Re. Jenkins added a new inspiring spirit by asking Charlestonians to contribute used musical instruments, and getting former Citadel cadets to donate old uniforms. With bent horns and faded tunics, the little boys lit up Charleston with impromptu concerts on street corners – a fast-paced, brassy sound whose fame spread far and wide.
Several band members went on to fame playing for such orchestras as Count Basie and Duke Ellington.
One of the Charleston’s most anticipated events is the Southeastern Wildlife Exposition each February, featuring world-class wildlife art, exciting live animal displays and exhibits, and some of the best parties on the planet.
Charleston is a natural for nature’s beauty, as our climate attracts an incredible array of wild indigenous and migratory species, and we have always had a kindred relationship with animals in the field.
Starting up above, we are blessed with winged creatures of every size, shape and color. Our official state bird, the Carolina Wren, is tiny, but emits a powerful whistling message that is distinctive and delightful on golden Spring mornings. Swamps and woodlands echo with the uplifting tomes of the Prothonotary Warbler, while marshes reverberate with the staccato sounds of the Clapper Rail.
Drifting high on warming thermals are a variety of birds of prey, from the imposing horizontal wing span of the Great Bald Eagle to the tilting V-shape of circling Vultures. Along the coast, great Blue Herons and Egrets stand statuesquely near tidal creeks, Eastern Brown Pelicans wing over for sensational dives into the sea, and lone Black Skimmers create long streaks in still waters with beaks that drag delicately inches above the surface.

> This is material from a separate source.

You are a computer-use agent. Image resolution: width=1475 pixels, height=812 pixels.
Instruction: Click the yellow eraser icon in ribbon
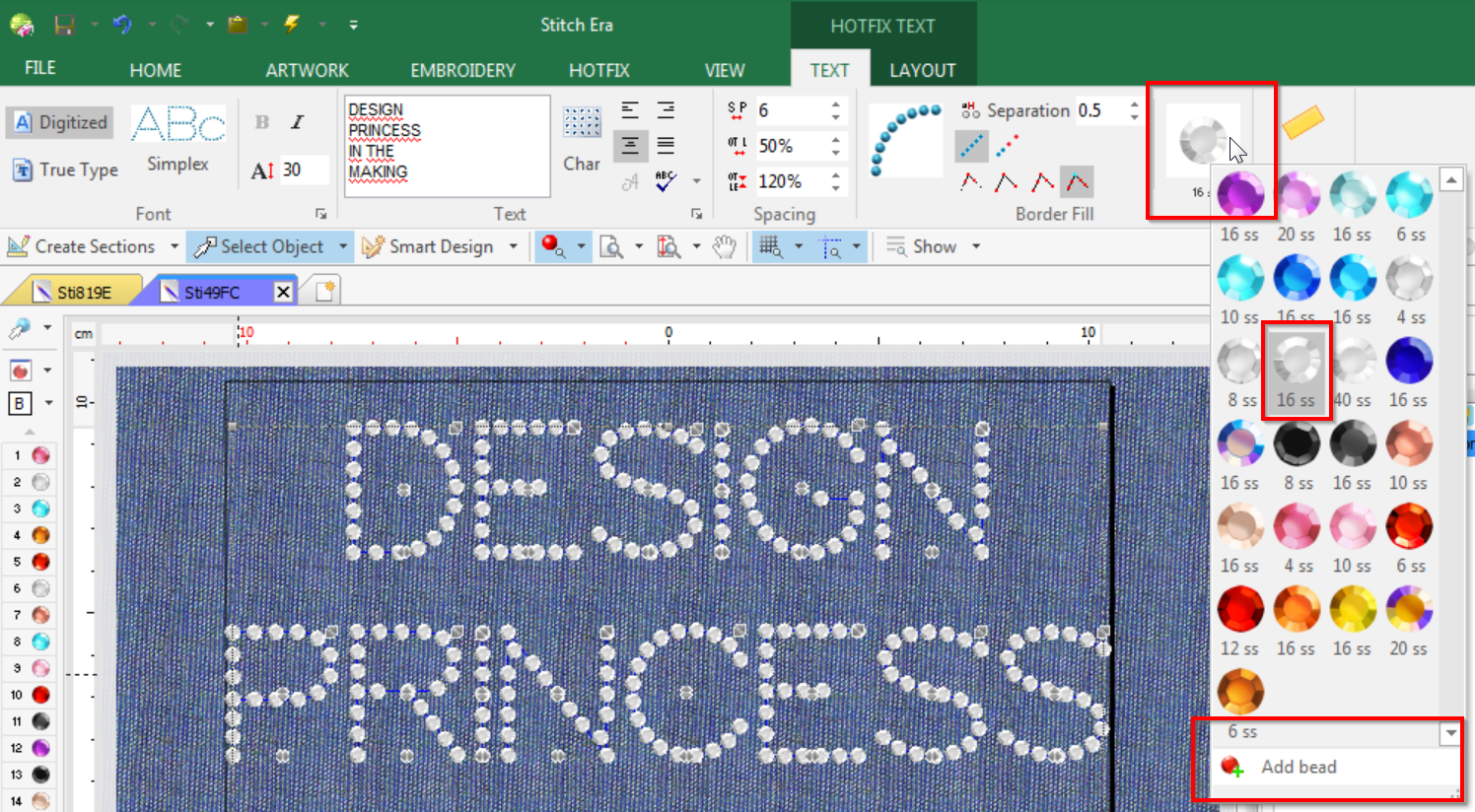click(1302, 122)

Migratory and game birds abound aplenty in Charleston winters, from floating flocks of Trumpeter Swans and Canada Geese to formation flights of Mallard and Mottled ducks. Cold rivers swarm with American Coots that seem to walk on water as they dash in monstrous melees when startled, and woodlands come alive with gobbling Wild Turkeys, the state game bird, which is surprisingly swift for an animal better known as a dining centerpiece.
Formidable creatures linger in protected habitats, from massive American Alligators, our state reptile, that send shuddering calls during mating periods in the Summer, to graceful White-Tailed Deer, our state animal, that dart effortlessly through mazes of dwarf palmettos. Sightings have been frequently reported of Golden Panthers and Black Bears deep in area forests, and other less-frequently-seen species in the Lowcountry include the Fox Squirrel, the Grey Fox, and the Beaver.
A major star at SEWE has always been the retriever, whether it was a Labrador, a Golden, or a Boykin, which is our state dog, and some of the best athletes in town are the leaping four-leggers chasing Frisbees.